SOBRE A TAREFA:
Dê continuidade ao trecho sobre as facções criminosas na rota amazônica do tráfico, começando logo após a última frase apresentada.

TRECHO FORNECIDO:
──────────────────────────────

A partir do domínio da rota amazônica por organizações de peso, como o Comando Vermelho, e a chegada de integrantes dessas denominações nas cadeias da região, os grupos locais se profissionalizaram.
“Nos anos 1970 e 1980, já havia tráfico de drogas no Norte. Mas a partir dessa guerra, marcada pelas rebeliões nas penitenciárias (em 2017, quando rebelião em um prisão de Manaus teve 56 mortos), vêm as facções do Sudeste”, diz Rodrigo Chagas. professor da Universidade Federal de Roraima (UFRR).
“Esses grupos eram mais organizados, com armas pesadíssimas, rede estabelecida com narcotráfico internacional e buscaram na Amazônia novas rotas”, completa ele, pesquisador do Fórum Brasileiro de Segurança Pública.
PCC x Comando Vermelho
Após a guerra pelas rotas de tráfico em 2015, marcada por rebeliões sangrentas nos anos seguintes, PCC e Comando Vermelho começam a entrar em um período de relativa trégua. Antes desse episódio, o mercado interno brasileiro era abastecido principalmente com a cocaína boliviana, que chegava ao País pela Rota Caipira. A abertura de uma nova frente de tráfico no Norte descentralizou a distribuição.
“Como essas rotas não coincidem mais, há certa acomodação do conflito entre PCC e Comando Vermelho. Não parece que há sinalização de nova aliança entre as facções, mas alguma acomodação”, diz Daniel Hirata, coordenador do Núcleo de Estudos dos Novos Ilegalismos da Universidade Federal Fluminense (Geni-UFF).

──────────────────────────────

CONTEÚDO DOS DADOS:
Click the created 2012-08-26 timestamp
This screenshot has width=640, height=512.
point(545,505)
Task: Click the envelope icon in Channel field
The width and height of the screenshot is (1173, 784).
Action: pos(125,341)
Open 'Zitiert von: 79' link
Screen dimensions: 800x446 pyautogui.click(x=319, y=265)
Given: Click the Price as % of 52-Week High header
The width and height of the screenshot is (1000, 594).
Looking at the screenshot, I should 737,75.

──────────────────────────────

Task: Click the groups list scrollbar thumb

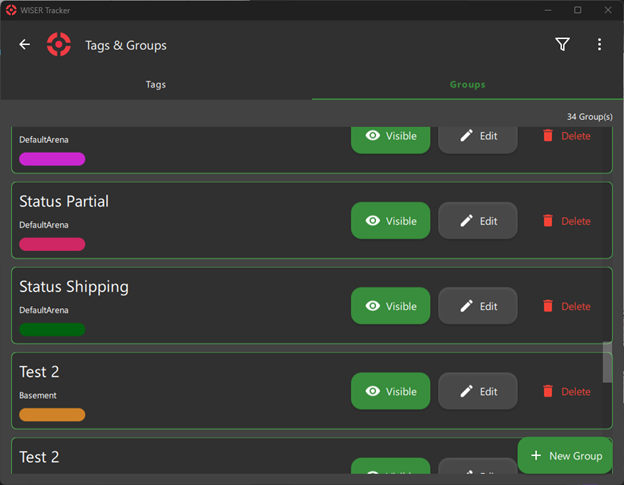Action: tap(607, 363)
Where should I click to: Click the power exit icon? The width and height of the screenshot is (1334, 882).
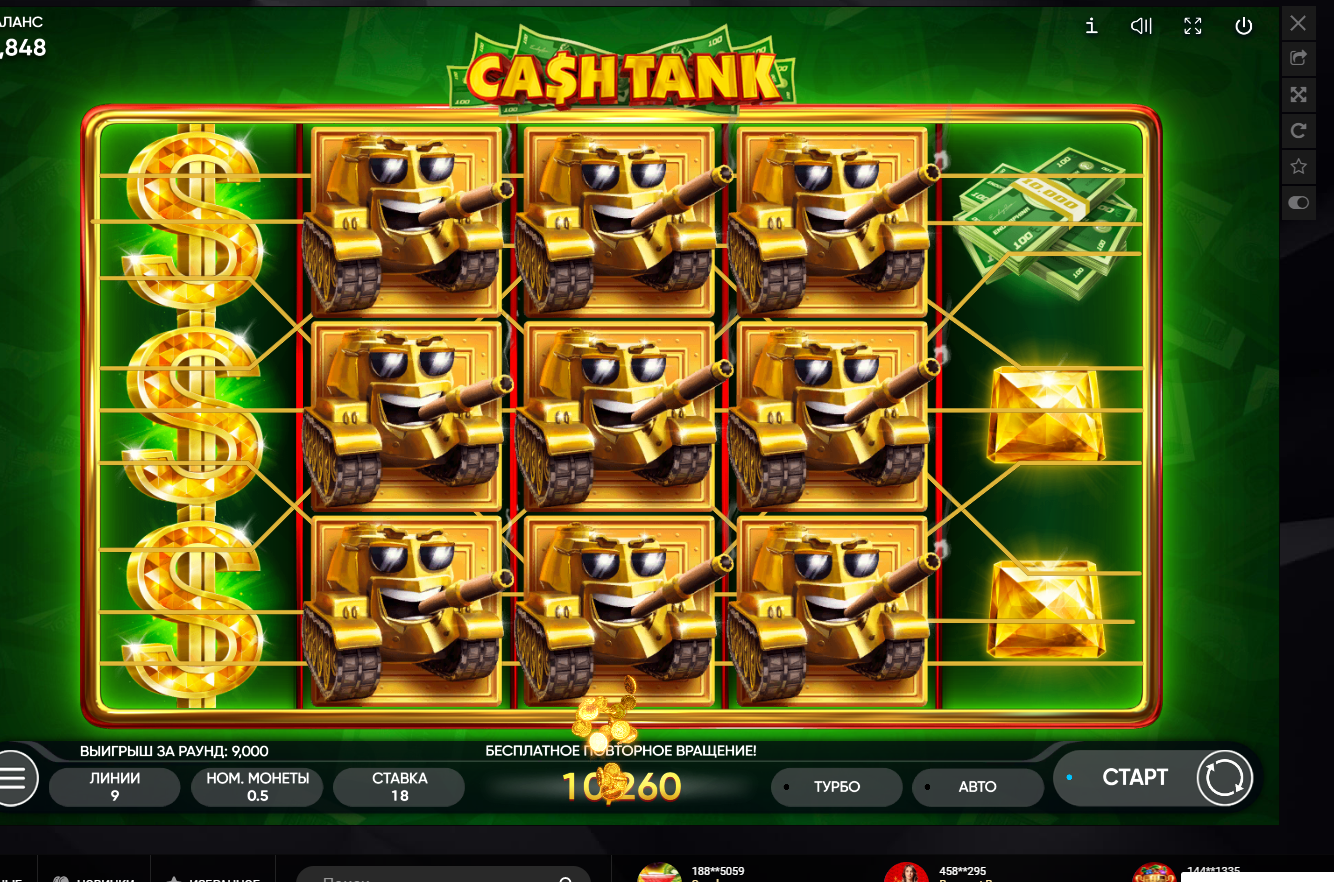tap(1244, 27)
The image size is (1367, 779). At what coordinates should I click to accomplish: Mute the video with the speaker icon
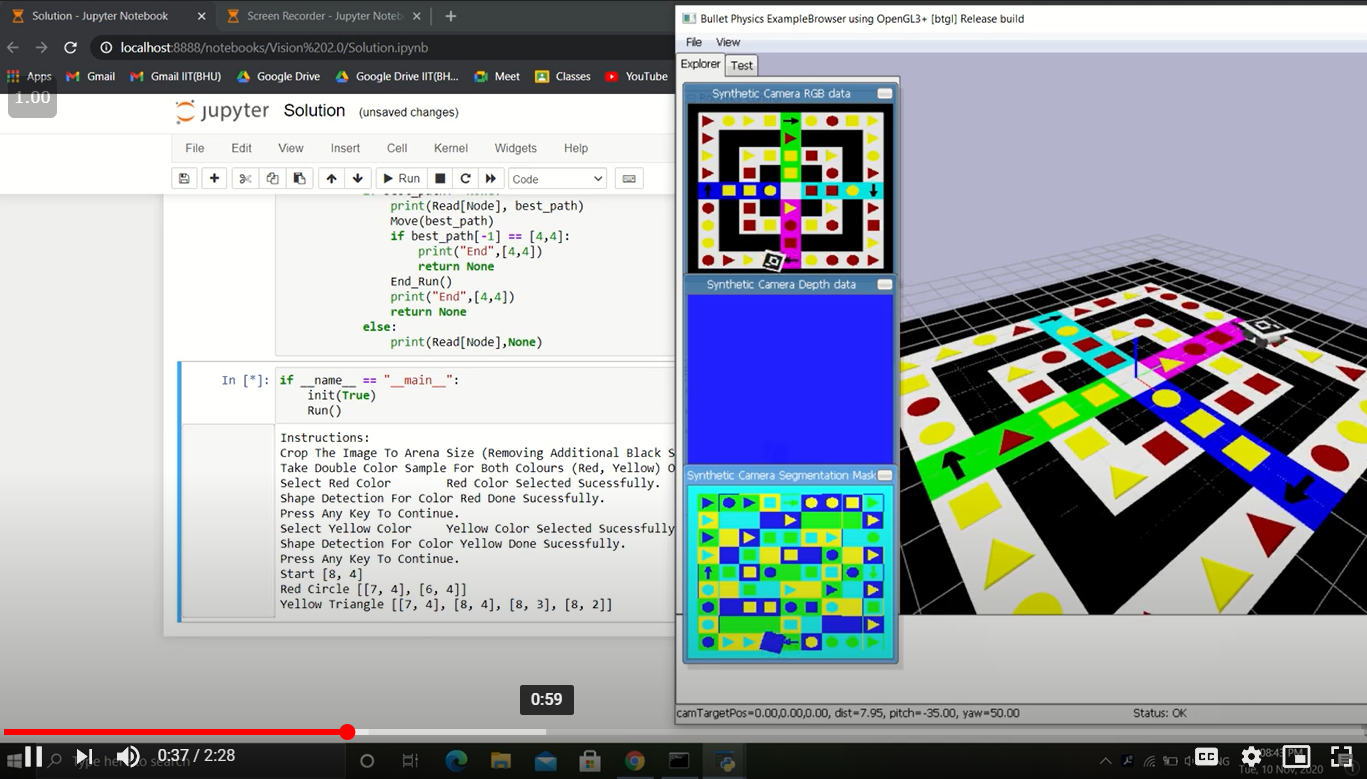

──────────────────────────────

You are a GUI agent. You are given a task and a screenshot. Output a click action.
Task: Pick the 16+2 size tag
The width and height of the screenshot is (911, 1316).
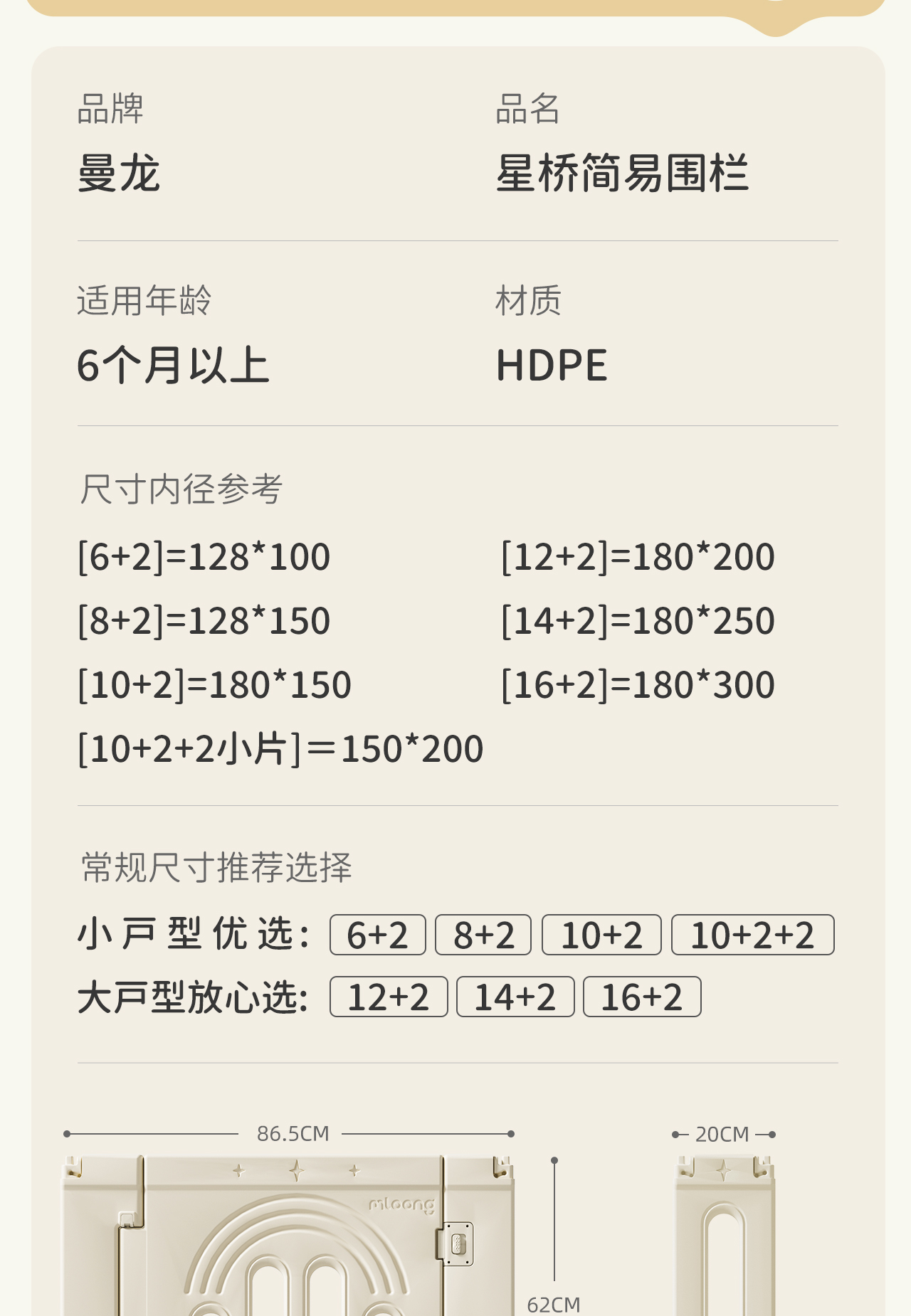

──────────────────────────────

RESPOSTA A SEGUIR:
“Isso ajuda a entender porque desde 2017 temos uma queda dos homicídios no Brasil. Ela é muito mais associada a esse momento do que qualquer política pública”, complementa.
Em 2017, houve um pico no número de homicídios no País devido à guerra entre PCC e Comando Vermelho. A partir de 2018, há uma tendência de queda, com aumento apenas em 2020, ano que teve comportamento atípico diante do início da pandemia.
Dados do Fórum de Segurança Pública mostram que em 2022, segundo o balanço mais recente, o Brasil registrou 47.508 assassinatos, o segundo menor número desde 2011. Mas estudo feito pelas Nações Unidas mostra o Brasil ainda com taxa de 21,3 homicídios a cada 100 mil habitantes, três vezes maior que a média mundial (5,8).
Para Hirata, da UFF, é importante apostar na desarticulação política e econômica das facções. Os grupos criminosos conseguem, por exemplo, se infiltrar na administração pública. Como revelou o Estadão, algumas empresas de ônibus que mantêm contratos com a Prefeitura de São Paulo têm diretores investigados pela polícia em razão da suposta participação em crimes ligados ao PCC.
Do uso de igrejas de fachada à criação de contas em bancos digitais, o PCC também tem diversificado as estratégias de lavar dinheiro para esconder ganhos obtidos com o tráfico e driblar a polícia.
“É importante dar condições que hoje só as facções oferecem nas prisões: segurança, apoio, tratamento um pouco mais justo, proteção a quem está lá dentro. Isso ajudaria a reduzir o poder efetivo das facções sobre a população prisional”, afirma.
Ele defende ainda políticas para evitar o encarceramento em massa e medidas de progressão de pena.
Estados dizem atuar contra o crime organizado
A reportagem procurou as secretarias de Administração Penitenciária dos três maiores Estados do País.
Com cerca de 195 mil detentos, São Paulo afirma combater “diuturnamente” o crime organizado, com ações de inteligência e colaboração com as forças de segurança.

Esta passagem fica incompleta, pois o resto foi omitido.